Hutan berperan penting dalam menjaga habitat alami, mengatur siklus air, dan mengontrol iklim. Saat hutan hilang, fungsi-fungsi ini juga ikut musnah, sehingga keseimbangan alam menjadi terganggu.
Salah satu dampak yang paling berbahaya adalah peningkatan populasi nyamuk. Akibat hilangnya habitat alami, nyamuk beralih mengambil manusia sebagai sumber darah utama, sehingga risiko penyakit menular seperti DBD dan malaria meningkat.
Kerusakan hutan juga mengganggu siklus air dengan hilangnya proses penguapan dan penyerapan air tanah, yang meningkatkan risiko bencana alam seperti banjir dan kekeringan. Selain itu, hilangnya pohon berarti meningkatnya emisi karbon yang memperparah pemanasan global.

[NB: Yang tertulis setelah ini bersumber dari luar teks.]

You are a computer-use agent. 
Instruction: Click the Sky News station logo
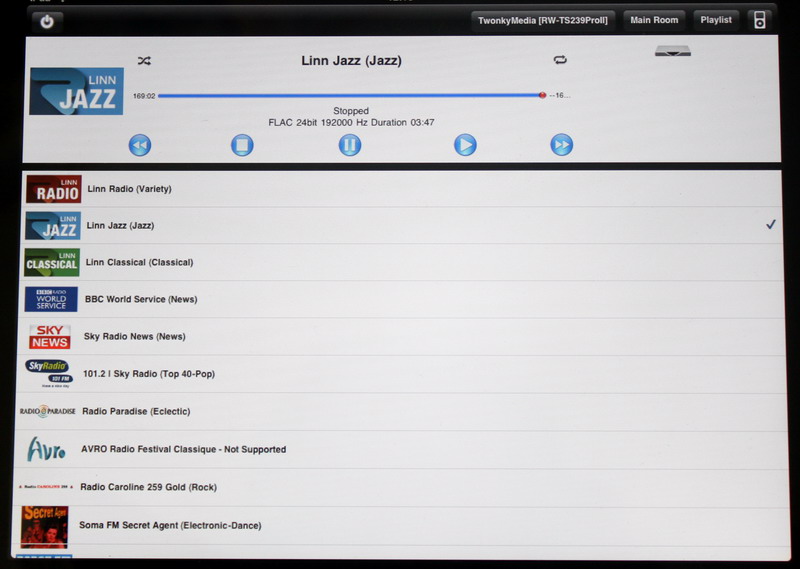(49, 337)
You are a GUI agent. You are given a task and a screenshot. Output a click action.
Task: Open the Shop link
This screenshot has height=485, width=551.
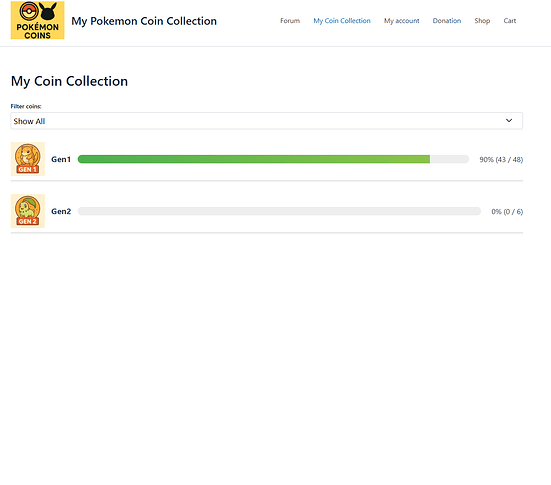click(482, 21)
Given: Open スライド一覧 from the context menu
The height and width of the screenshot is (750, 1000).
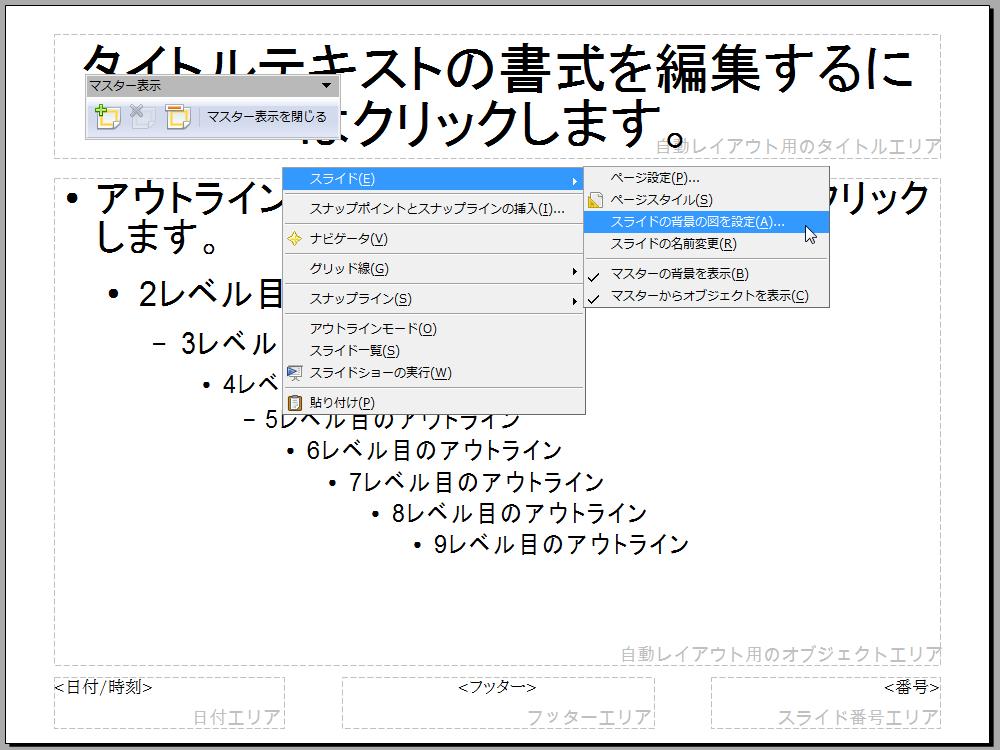Looking at the screenshot, I should [354, 351].
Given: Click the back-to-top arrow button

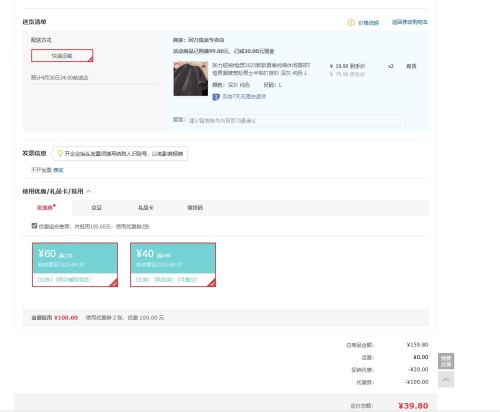Looking at the screenshot, I should pos(446,380).
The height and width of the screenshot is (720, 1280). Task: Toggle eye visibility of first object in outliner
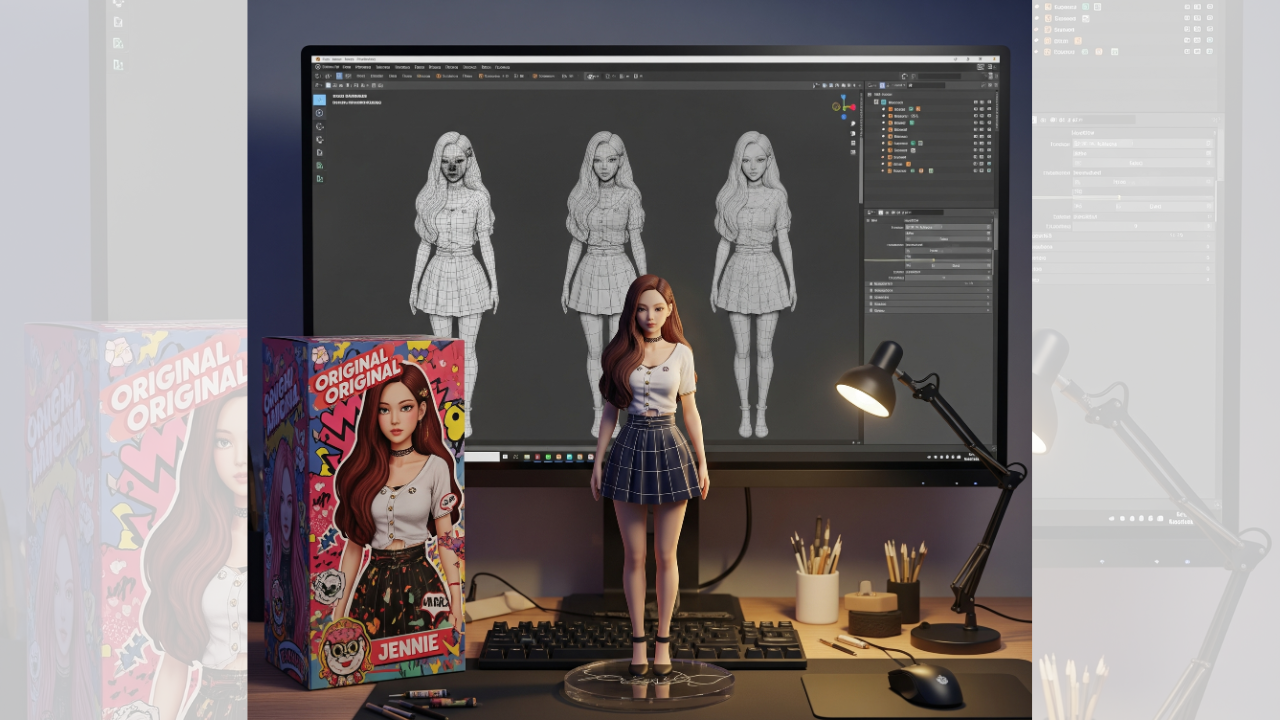(975, 108)
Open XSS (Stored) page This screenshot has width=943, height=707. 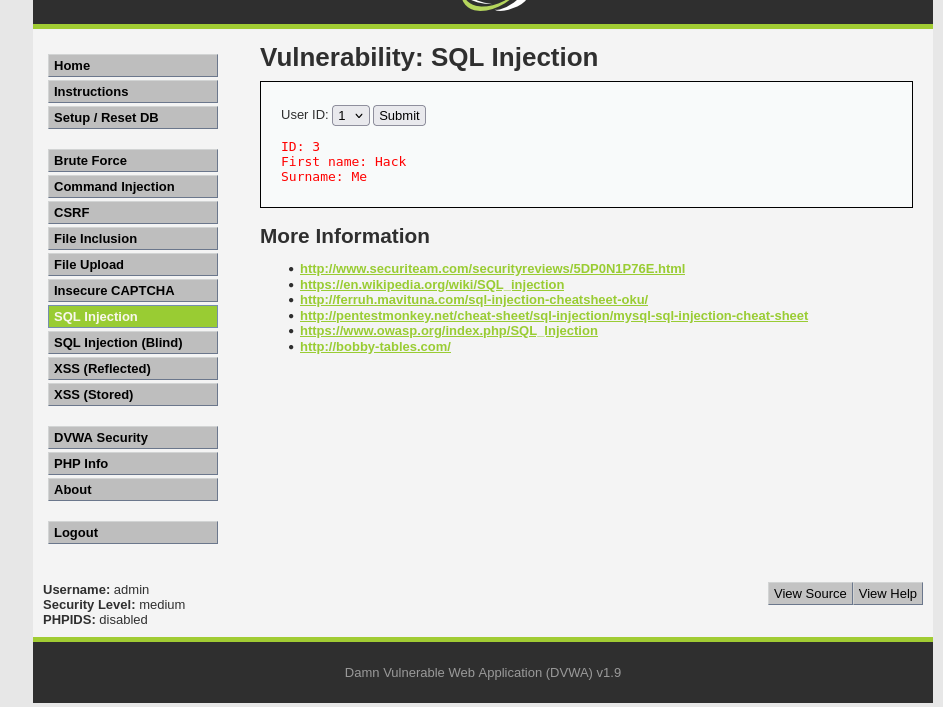coord(132,395)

Upaya terbaik untuk mengatasi masalah ini adalah melalui reboisasi, pengawasan hutan dengan teknologi satelit, penegakan hukum, dan peran aktif masyarakat dalam melestarikan hutan secara bijaksana agar dampak buruknya dapat diminimalkan.
Referensi:
[1] https://www.cnbcindonesia.com/tech/20260219044156-37-711971/ahli-ipb-sebut-hutan-hilang-bawa-penyakit-buat-manusia-di-kota
[1] https://www.cnbcindonesia.com/tech/20260219044156-37-711971/ahli-ipb-sebut-hutan-hilang-bawa-penyakit-buat-manusia-di-kota
Analisis Ahli
Upik Kesumawati Hadi
"Kerusakan hutan menyebabkan peningkatan populasi nyamuk karena hilangnya inang alami, menjadikan manusia target utama darah nyamuk dan meningkatkan risiko penyakit."
Analisis Kami
"Deforestasi bukan hanya persoalan lingkungan saja, melainkan juga ancaman nyata bagi kesehatan manusia yang sering diremehkan. Tanpa tindakan tegas dan kolaborasi berbagai pihak, dampak negatif dari kerusakan hutan akan terus memperparah kondisi ekosistem dan kehidupan manusia ke depan."
Prediksi Kami
Jika deforestasi terus berlanjut tanpa pengelolaan yang baik, maka risiko kesehatan masyarakat akan meningkat drastis, bencana alam akan sering terjadi, dan perubahan iklim akan semakin sulit dikendalikan.
Pertanyaan Terkait
Q
Apa itu deforestasi?A
Deforestasi adalah hilangnya tutupan hutan secara permanen karena ulah manusia, yang mengubah kawasan hutan menjadi lahan non-hutan.Q
Apa dampak deforestasi terhadap kesehatan manusia?A
Dampak deforestasi terhadap kesehatan manusia termasuk peningkatan risiko penyakit yang ditularkan oleh nyamuk, seperti demam berdarah dan malaria.Q
Mengapa populasi nyamuk meningkat akibat deforestasi?A
Populasi nyamuk meningkat karena habitat alami mereka rusak, sehingga mereka beralih ke manusia sebagai sumber darah utama.Q
Apa yang dapat dilakukan untuk mengatasi dampak deforestasi?A
Untuk mengatasi dampak deforestasi, perlu dilakukan reboisasi, pengawasan hutan, dan edukasi masyarakat tentang pelestarian lingkungan.Q
Mengapa reboisasi penting dalam konteks deforestasi?A
Reboisasi penting untuk memulihkan fungsi ekologis hutan, termasuk menyerap karbon dan menjaga keseimbangan siklus air.